797-1: Feedback, Notes and Comments
Binding cheese Jon Ackroyd commented, “A dear friend of ours in Vancouver used this very expression in conversation 45 years ago. I was about to mention this, but then I saw your comment from Mr Urdang in which he uses the phrase in the very context in which I first heard it. So I won’t mention it.” Thank you for not doing so. A robust refutation of Lawrence Urdang came from Paul Witheridge, who was born in 1943 in Toronto: “Rubbish! I’ve been familiar with the expression in Canada since boyhood and never heard it describe improved conditions. Rather, it is used as your correspondent cited: tighter or more challenging situations. My understanding of it has always been the constipation connection.” You may perhaps now better understand why the phrase confused me so much!
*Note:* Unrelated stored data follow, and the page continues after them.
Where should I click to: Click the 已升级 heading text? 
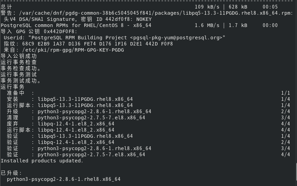10,173
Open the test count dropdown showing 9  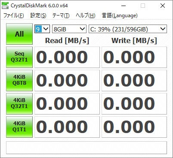[42, 29]
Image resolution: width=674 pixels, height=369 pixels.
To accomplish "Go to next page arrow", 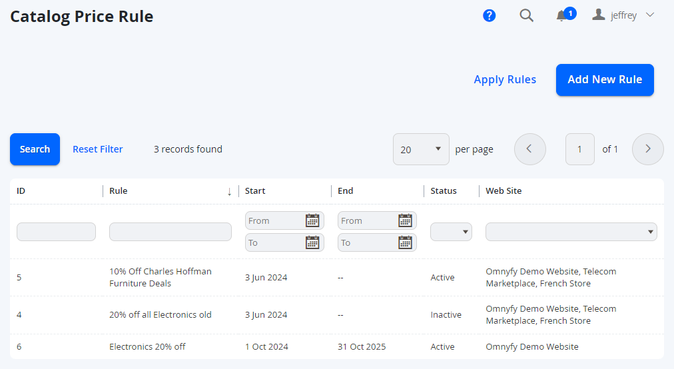I will (648, 149).
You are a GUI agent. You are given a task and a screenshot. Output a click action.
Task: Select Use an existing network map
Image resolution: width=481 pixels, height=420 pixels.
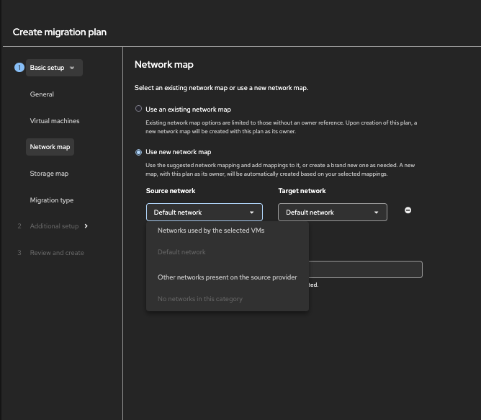click(139, 110)
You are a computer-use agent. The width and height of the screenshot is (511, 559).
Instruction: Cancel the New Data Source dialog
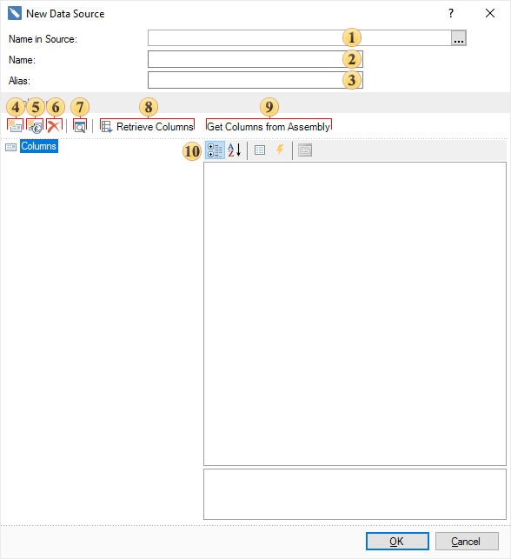coord(467,541)
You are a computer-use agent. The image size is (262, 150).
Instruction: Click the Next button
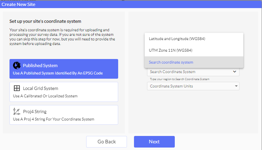154,142
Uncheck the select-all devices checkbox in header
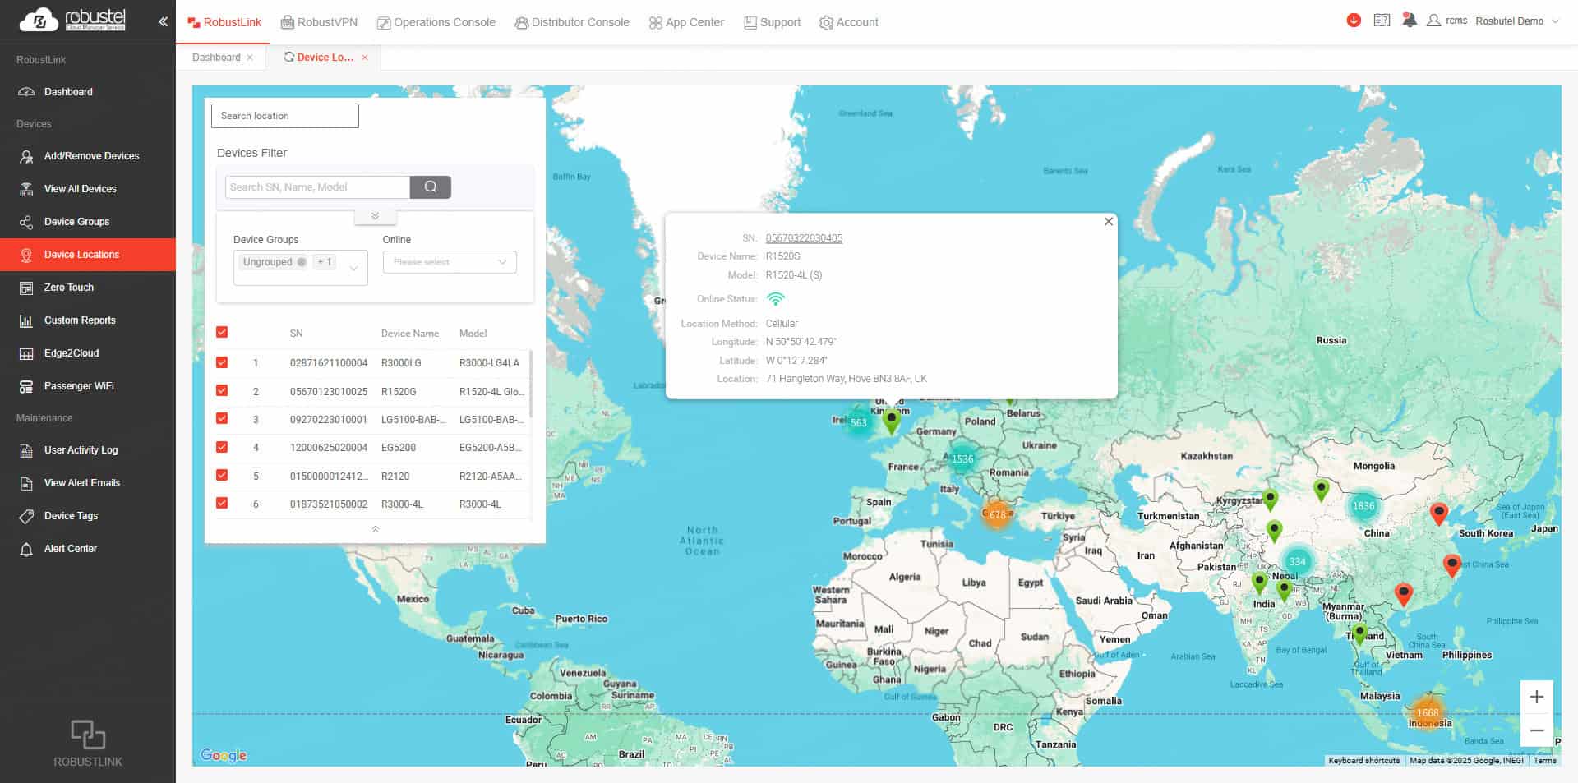The width and height of the screenshot is (1578, 783). 222,333
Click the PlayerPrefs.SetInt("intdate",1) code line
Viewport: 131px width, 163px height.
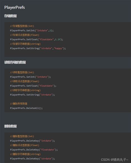point(32,31)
Adverbs in -lily Following up my snippet last week on friendlily, Arnold Zwicky pointed me to a Language Log column of his from March 2007 in which he includes a delightful extract from a piece by James Thurber about the utter unacceptability of such forms. You’ll find it at the end of his article. Anthony Allan e-mailed, “This item reminded me of instances when I’d wanted a more compact way of saying in a timely way. Timelily seemed awkward, but a South African friend suggested timeously. Would you care to elucidate?” With the aid of my trusty Oxford dictionaries, I can confirm the word exists, albeit mainly in Scottish use, with the sense “in good time; sufficiently early”. So it would be a useful substitute, if only it were more likely to be understood and less likely to be confused with timorously.
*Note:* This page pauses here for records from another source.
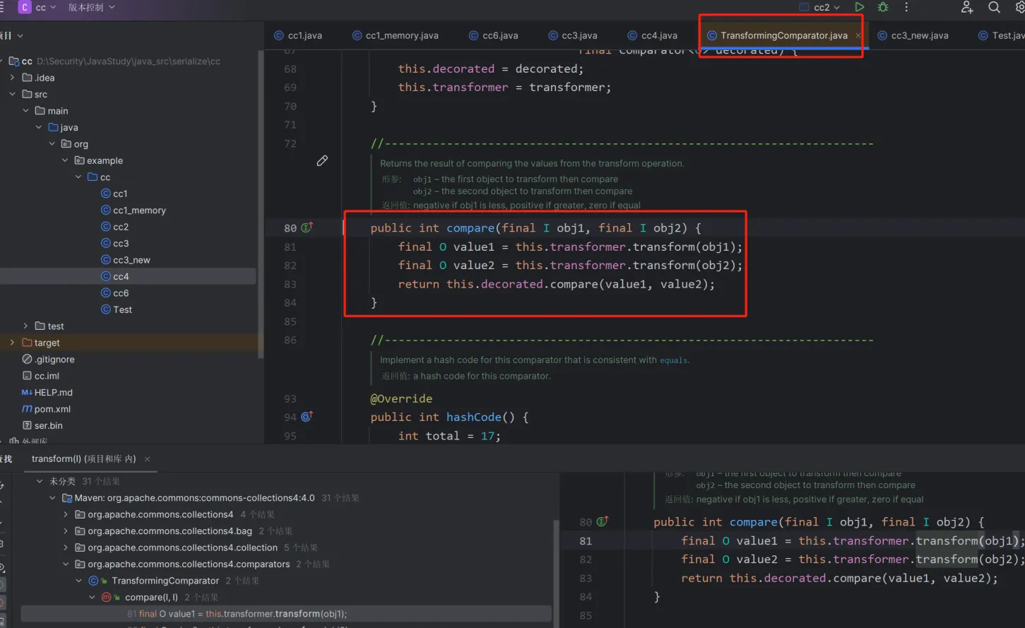This screenshot has height=628, width=1025.
Task: Collapse the TransformingComparator results node
Action: [79, 581]
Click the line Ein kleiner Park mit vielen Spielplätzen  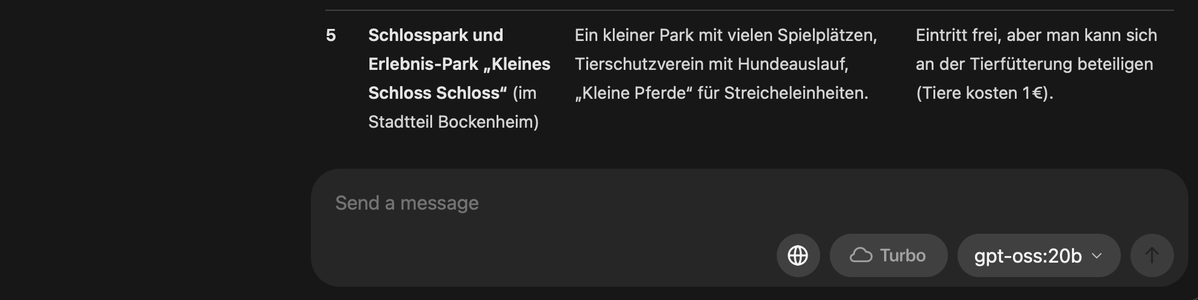[x=726, y=36]
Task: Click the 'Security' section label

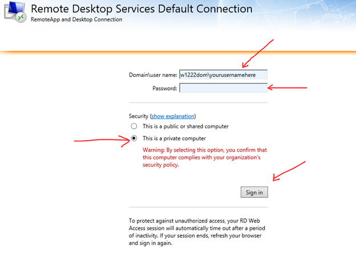Action: pos(139,116)
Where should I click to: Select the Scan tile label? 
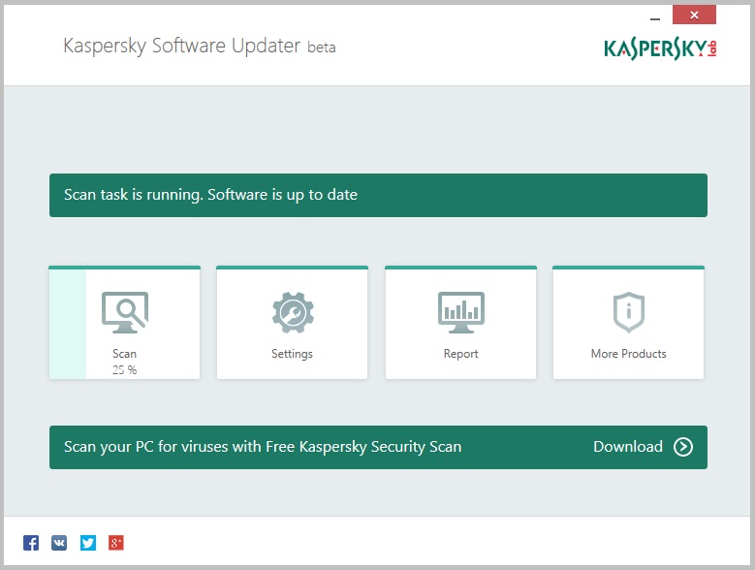pyautogui.click(x=124, y=354)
Correction The wind in California I mentioned in the williwaw piece was wrongly spelled. As Clark Stevens put it, “Around these parts, Santa Anna with a double n is the Mexican general remembered from Alamo times. The fire-fanning, east-to-west California wind is less one n, the Santa Ana.” This is taken by reference books to be from the name of the Santa Ana canyon, down which the winds blow, though they are known over a much wider area. Intriguingly, several readers argued it was neither, but santana, from the Spanish los vientos de Satanas, Devil winds. Some sources argue for yet a third source, Sanatanas, a corruption of a word from an unknown Native American language. I couldn’t possibly comment.